By delivering information in a language that appeals both to finance and engineering professionals, building better enables strong cross-team communication, making engineers more responsive to (and accountable for) the company’s overall economic health.
Accommodates a multi-service stack
The earliest cloud cost management solutions were built for the big three cloud providers: AWS, GCP, and Azure. That’s where companies were spending the most, so from a market perspective, it made sense to build solutions that targeted those areas.
But this isn’t how a software developer thinks. They look for the best overall cloud service, typically within their primary cloud or at specialized vendors outside the big three. It is rare for a single application stack to have services from more than one of the big three. It is more common for development teams to use one as a foundation platform, then pick additional services as they move up the stack. For example:
- Data – After selecting one of the big three providers (e.g. AWS), engineers need to decide what service is best to support their data element. Maybe it’s AWS, but it could also be Snowflake, MongoDB or Databricks.
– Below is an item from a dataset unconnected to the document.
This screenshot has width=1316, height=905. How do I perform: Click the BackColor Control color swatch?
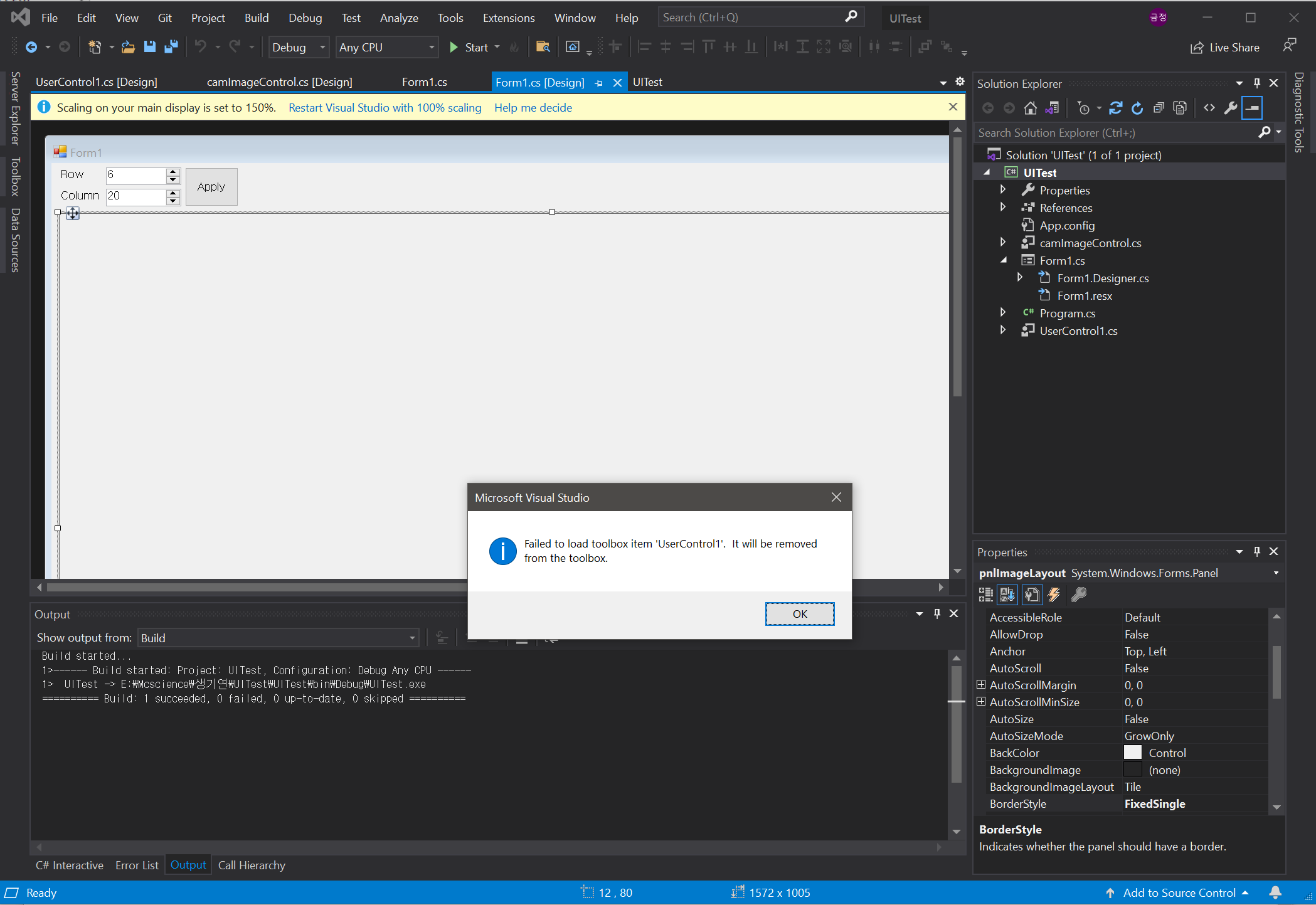1132,753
- Authentication – They then need an authentication service like Auth0.
- Management – For management tools, they might select a platform like NewRelic.
- Content Delivery – For content delivery, maybe they use CloudFlare, Fastly, etc.
As time goes on and new pressures emerge, it takes more and more services to build a credible cloud-native application. There’s also cost fallout when organizations adopt a technology like Kubernetes, which is cloud agnostic but only increases visibility challenges. Thus, a cloud cost management product that only focuses on one of the big three providers won’t be able to provide meaningful savings throughout the chain. But a well-built cloud platform will.
Unlocks cloud unit economics
Finance teams must both motivate engineers to care about cloud cost management and give them the tools to manage it autonomously. There’s no way to do both things without business context: easily understood information about the financial impact of engineering decisions.
Each specific engineering team must understand how their products, features, and architectural components correlate to use of the public cloud. To do so, organizations need a sophisticated way to organize and allocate their data, combined with telemetry around how people are using the product. (This is the central benefit of a platform like CloudZero.)
This combination allows organizations to unlock cloud unit economics: tying products and features to customer usage or consumer transactions, understanding the profitability of specific customers, and possibly revising pricing models in light of new information.
Rather than conversations focused narrowly on overall cloud spend (“You’re spending too much, you’re going over budget”) the conversation shifts to looking at cloud spend in the context of what’s happening in the business more broadly (“Our cloud costs are outpacing our user growth,” “We’re spending more than we should on our freemium features”). Vague issues cannot be addressed in meaningful ways. But specific challenges, rich with context, can.
Organizations which focus on building better in the cloud acknowledge that the public cloud is not just a part of modern business — it’s the engine. The more smoothly your engine runs, and the cleaner its fuel, the better poised you’ll be to thrive in any business climate.